MATERIAL FOR THIS TASK:
● ● ● ●
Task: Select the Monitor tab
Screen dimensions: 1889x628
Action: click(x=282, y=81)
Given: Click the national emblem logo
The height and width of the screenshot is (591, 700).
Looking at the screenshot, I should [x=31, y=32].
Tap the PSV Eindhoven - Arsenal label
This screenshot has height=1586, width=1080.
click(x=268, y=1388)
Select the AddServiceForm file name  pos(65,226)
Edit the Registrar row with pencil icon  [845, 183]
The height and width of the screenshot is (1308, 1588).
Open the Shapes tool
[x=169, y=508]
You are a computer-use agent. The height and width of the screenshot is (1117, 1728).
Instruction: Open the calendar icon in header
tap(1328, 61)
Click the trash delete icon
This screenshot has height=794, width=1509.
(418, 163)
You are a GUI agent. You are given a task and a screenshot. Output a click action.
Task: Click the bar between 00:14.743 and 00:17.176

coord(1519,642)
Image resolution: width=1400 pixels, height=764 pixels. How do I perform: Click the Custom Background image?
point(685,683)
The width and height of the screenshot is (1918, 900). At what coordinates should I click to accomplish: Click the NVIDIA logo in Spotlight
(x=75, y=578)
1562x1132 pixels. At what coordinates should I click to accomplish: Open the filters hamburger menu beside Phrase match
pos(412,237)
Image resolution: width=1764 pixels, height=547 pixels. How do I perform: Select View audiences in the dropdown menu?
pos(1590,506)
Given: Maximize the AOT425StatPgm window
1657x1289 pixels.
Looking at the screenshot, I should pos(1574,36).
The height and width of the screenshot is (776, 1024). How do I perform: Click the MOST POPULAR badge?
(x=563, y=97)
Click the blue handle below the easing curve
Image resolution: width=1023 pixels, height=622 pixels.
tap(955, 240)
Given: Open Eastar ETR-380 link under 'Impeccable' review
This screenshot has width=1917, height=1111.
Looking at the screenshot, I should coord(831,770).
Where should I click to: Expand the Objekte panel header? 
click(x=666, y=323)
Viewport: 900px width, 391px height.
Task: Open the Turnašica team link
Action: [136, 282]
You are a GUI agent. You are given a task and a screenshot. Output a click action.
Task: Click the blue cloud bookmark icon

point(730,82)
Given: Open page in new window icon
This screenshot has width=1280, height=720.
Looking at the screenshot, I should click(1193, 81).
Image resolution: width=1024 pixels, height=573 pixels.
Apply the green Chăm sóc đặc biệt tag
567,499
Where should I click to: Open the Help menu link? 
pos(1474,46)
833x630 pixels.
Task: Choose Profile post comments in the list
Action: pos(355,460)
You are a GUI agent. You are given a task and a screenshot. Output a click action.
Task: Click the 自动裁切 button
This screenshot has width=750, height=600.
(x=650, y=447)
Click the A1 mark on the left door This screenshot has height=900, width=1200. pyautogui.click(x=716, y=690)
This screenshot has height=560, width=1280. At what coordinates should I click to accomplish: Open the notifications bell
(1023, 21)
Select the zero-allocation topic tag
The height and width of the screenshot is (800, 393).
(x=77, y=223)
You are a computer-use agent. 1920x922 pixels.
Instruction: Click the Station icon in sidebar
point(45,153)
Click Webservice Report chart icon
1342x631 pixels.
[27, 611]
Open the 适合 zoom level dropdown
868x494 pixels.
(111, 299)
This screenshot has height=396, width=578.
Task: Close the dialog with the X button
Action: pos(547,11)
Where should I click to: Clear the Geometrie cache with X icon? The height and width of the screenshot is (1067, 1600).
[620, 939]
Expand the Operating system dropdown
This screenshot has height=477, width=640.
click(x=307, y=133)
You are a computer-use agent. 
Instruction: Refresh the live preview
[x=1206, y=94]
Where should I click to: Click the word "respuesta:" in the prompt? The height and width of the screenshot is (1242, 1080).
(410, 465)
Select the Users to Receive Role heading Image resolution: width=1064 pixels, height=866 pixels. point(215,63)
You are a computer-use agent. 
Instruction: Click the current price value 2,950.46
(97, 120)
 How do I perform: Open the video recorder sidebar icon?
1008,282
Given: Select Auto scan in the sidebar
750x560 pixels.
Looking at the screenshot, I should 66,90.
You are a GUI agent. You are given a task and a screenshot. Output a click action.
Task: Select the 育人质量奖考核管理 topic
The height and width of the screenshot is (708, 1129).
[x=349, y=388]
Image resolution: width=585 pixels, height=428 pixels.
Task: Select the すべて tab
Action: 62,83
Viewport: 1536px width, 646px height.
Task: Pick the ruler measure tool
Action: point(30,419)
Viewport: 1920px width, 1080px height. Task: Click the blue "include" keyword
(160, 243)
● ● ● ●
PROBLEM TO SOLVE: Filter the preceding entries down to the lines with "computer".

WRITTEN SOLUTION:
You are a computer-use agent. The height and width of the screenshot is (1117, 1728).
You are a computer-use agent. 1920x922 pixels.
You are a computer-use agent. 
You are a computer-use agent. 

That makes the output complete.